Città Vecchia, nuovo murale per il progetto “L’Isola che accoglie”
Non un addio, ma un arrivederci. Il progetto L’Isola che accoglie giunge alla sua conclusione formale, ma lascia in eredità relazioni, idee e percorsi che continuano a vivere nella Città Vecchia di Taranto. Domenica 18 gennaio, con partenza alle ore 10.00 dalla chiesa di San Domenico, si terrà l’ultimo tour gratuito dedicato alla scoperta della toponomastica popolare dell’Isola, costruita attraverso memorie dialettali e racconti tramandati dagli abitanti.
Il progetto di rigenerazione urbana è nato due anni fa da un’idea della cooperativa Ethra, partner di Symbolum ETS, capofila dell’iniziativa finanziata da Fondazione con il Sud. Un percorso che ha visto gli archeologi di Ethra lavorare fianco a fianco con l’artista tarantina Simona Anna Gentile, mappando una ventina di luoghi della Città Vecchia, ciascuno corredato da Qrcode contenenti il nome tradizionale e la storia del posto. Un viaggio urbano di circa due ore, ogni volta diverso, alla scoperta di una Taranto antica e spesso sconosciuta.

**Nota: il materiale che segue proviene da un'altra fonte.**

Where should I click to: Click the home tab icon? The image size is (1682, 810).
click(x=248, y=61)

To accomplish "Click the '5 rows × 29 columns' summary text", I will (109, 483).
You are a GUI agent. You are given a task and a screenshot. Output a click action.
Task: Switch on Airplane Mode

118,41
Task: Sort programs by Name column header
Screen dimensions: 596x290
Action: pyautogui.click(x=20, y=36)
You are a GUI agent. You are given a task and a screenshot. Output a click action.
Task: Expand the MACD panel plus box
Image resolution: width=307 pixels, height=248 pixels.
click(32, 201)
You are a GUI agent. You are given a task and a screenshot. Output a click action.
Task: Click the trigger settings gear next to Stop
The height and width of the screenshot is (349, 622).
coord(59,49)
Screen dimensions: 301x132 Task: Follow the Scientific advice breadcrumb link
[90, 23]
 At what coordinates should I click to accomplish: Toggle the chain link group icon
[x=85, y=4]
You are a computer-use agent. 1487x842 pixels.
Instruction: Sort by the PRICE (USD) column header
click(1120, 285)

Nel corso dell’ultimo appuntamento verranno attraversati quattro luoghi simbolo, noti nella tradizione popolare come ‘U P’nnin, Rète a Sànte Paolo, Rète a ‘u Calvàrje e Rète a Mònte ‘l’vèt. Al termine della passeggiata guidata, la sosta sarà in piazzetta San Gaetano, dove verrà inaugurato un nuovo murale realizzato da Simona Anna Gentile.

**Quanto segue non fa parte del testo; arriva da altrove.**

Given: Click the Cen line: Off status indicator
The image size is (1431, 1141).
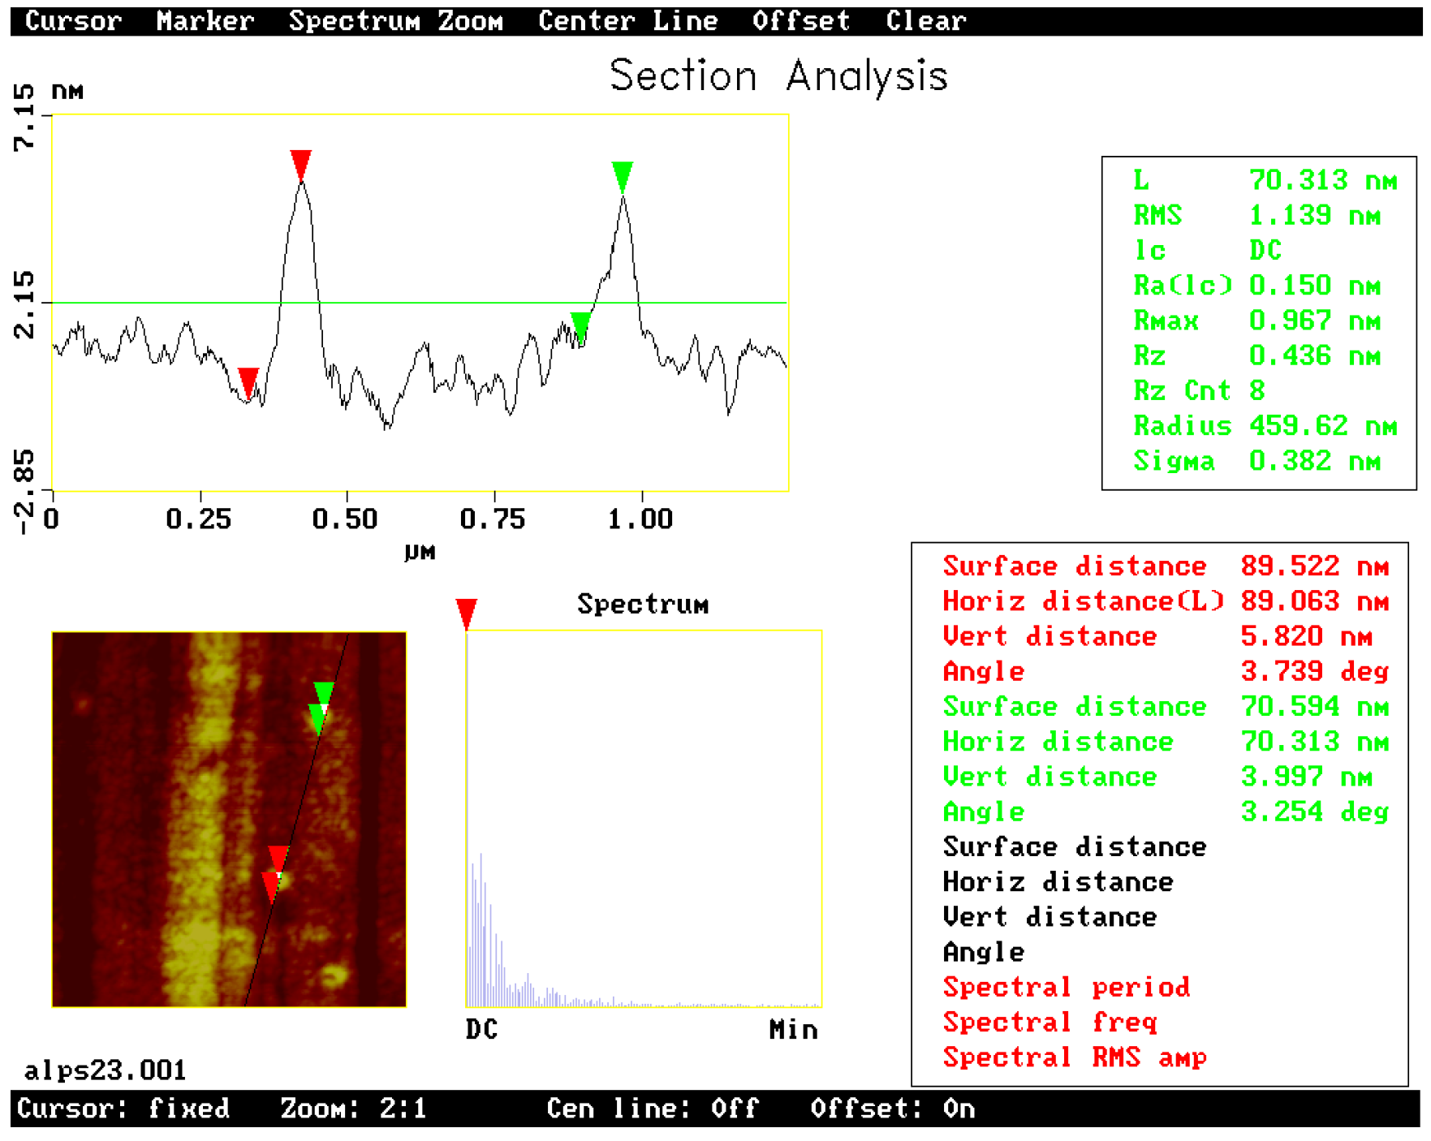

L’opera rappresenta l’atto finale di un lavoro collettivo che ha coinvolto, oltre all’artista, Franca Lenti, Marianna Bolognini, Rita Valente, Samia e Adriana Ressa, insieme ai residenti della Città Vecchia. Un percorso fatto di ascolto, raccolta di testimonianze e creazione di bozzetti ispirati ai nomi tradizionali dei luoghi, fino alla realizzazione, la scorsa estate, di un primo murale dipinto anche dalle bambine e dai bambini di piazzetta San Gaetano.
Anche il nuovo dipinto nasce da un lavoro di squadra tra i partner del progetto L’Isola che accoglie. Formedil ha curato la preparazione del muro, Ethra la ritinteggiatura, mentre l’artista, insieme agli abitanti del quartiere, ha dato vita al murale, caratterizzato da uno sfondo celeste e ispirato agli ex voto presenti nella chiesetta dei Santi Medici.
A tracciare un bilancio è Riccardo Chiaradia, amministratore di Ethra. «Penso che la missione del progetto, cioè il coinvolgimento degli abitanti nella rigenerazione urbana del luogo, sia stata centrata. All’inizio sembrava difficile, poi l’entusiasmo è cresciuto. Al murale hanno collaborato tutti i bambini di largo San Gaetano e, a distanza di un anno, gli abitanti se ne prendono cura. Non c’è una macchia, non è stato danneggiato. Anche a questo secondo lavoro i residenti più piccoli hanno contribuito e in molti ci hanno chiesto di continuare».
Sulla stessa linea don Emanuele Ferro, presidente di Symbolum ETS e parroco della Cattedrale di San Cataldo. «Con Ethra è nato un bel connubio su più fronti. Gli abitanti della zona hanno amato questo progetto perché li ha messi al centro. Questo deve essere l’obiettivo: la gente di Città Vecchia deve sentirsi una risorsa, essere protagonista del processo di rigenerazione urbana e sociale».
Un percorso che si chiude simbolicamente con un murale, ma che continua nel segno della partecipazione e della memoria condivisa.